#### Source excerpt ####
The Conversations We Never Had is a memoir / historical fiction novel, by Jeffrey H. Konis, that highlights the importance of family, history, and Jewish heritage.
When Jeffrey’s grandma died, he was left with a sense of guilt and profound regret for not having gotten to know her better.
“My father remembers nothing about his real parents. They were dead by the time he was nine. Olga, his mother’s younger sister, not only survived the Holocaust, but was able to find my father at his hiding place – a farm in Poland – and later brought him to America to raise as her own. In all that time, he never asked her any questions about his parents,” says Jeffrey. “I lived with Olga for over two years and she would have been able and willing to tell me about my real grandparents, my dad as a little boy and so much more had I simply asked the questions. I never did. Olga has been gone for more than twenty years, along with everything she could have told me. I wish I could go back and have a second chance to get to know her better and learn more about my family from the only person in the world who knew them and remembered them.”
The Conversations We Never Had is a chronicle of Jeffrey’s time spent with his Grandma “Ola” and an imagining of the stories she might have shared had he only took the time to ask the questions. It is a heartwarming story that will leave you eager to spend time with your family and learn more about them before it’s too late.
“The Conversations We Never Had is a book that will warm your heart and lead you toward the pursuit of love and gratitude for those who are part of your journey. Beautiful and inspiring, this book is highly recommended!” – 5 Stars, Readers’ Favorite
“The Conversations We Never Had is more than another Holocaust survival story: it’s a perceptive and examining survey of how ideals, thoughts, traditions and culture are handed down in families, surveying the types of questions asked and those left unsaid, and their impact. Readers of Holocaust literature and biography will find themselves drawn to the family and personalities surrounding Jeffrey H. Konis and will be particularly delighted to understand how Jewish traditions and family messages helped him shape his own decision-making process.” – Midwest Book Review
Excerpt from Chapter 2 – Grandma Ola and Me
Over the following days, I found myself picking up the old routine of going to classes, hitting the library, getting a slice or two for dinner, going home and hibernating in my room. Grandma would occasionally check on me, I think more than anything to make sure it was indeed me and not some wayward stranger. I felt bad not spending more time with Grandma the way I had that night when we talked about her dad, but I guess I was too tired after my long days or unsure how to restart the conversation. I knew Grandma was lonely, lonelier with me around than she would have been alone. Then there was something of a break in my schedule. It was the weekend after Thanksgiving and, caught up with all my work, I decided to spend some time with Grandma and talk. Late Saturday afternoon, after the caregiver had left, I approached her.
“I know it’s been awhile but I was wondering whether we could talk some more, if you’re up for it, that is.”
“Up for it? I’ve been ‘up for it’ for the last two weeks. What do you think, that I’ll remember these things forever? You think my memory will get better as I get older?”
“I know, I’m sorry. I’ve been busy with school and . . . .” ”Jeffrey, you barely say hello to me. How many grandmothers do you have anyways? Well?”
Interesting question but, of course, she was right. My maternal grandmother died when my mother was a young girl; I never knew her father, Grandpa Eugene, who died when I was two.
#### Collected material ####
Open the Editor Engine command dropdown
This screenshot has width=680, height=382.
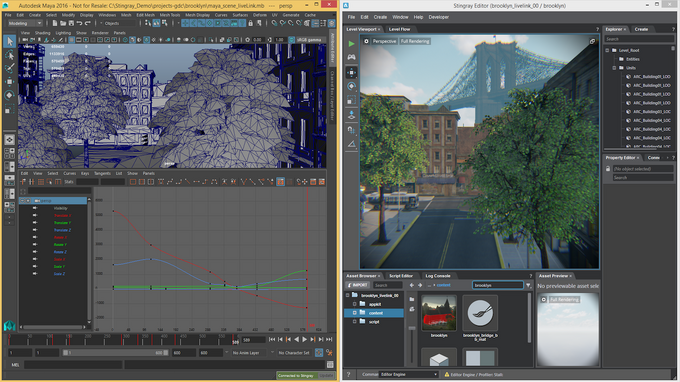pyautogui.click(x=409, y=374)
####
In the Chapter 2 excerpt of the book page above, list each activity in the narrator's daily routine, as given in the sentence beginning "Over the following days".

Task solution =
- going to classes
- hitting the library
- getting a slice or two for dinner
- going home
- hibernating in my room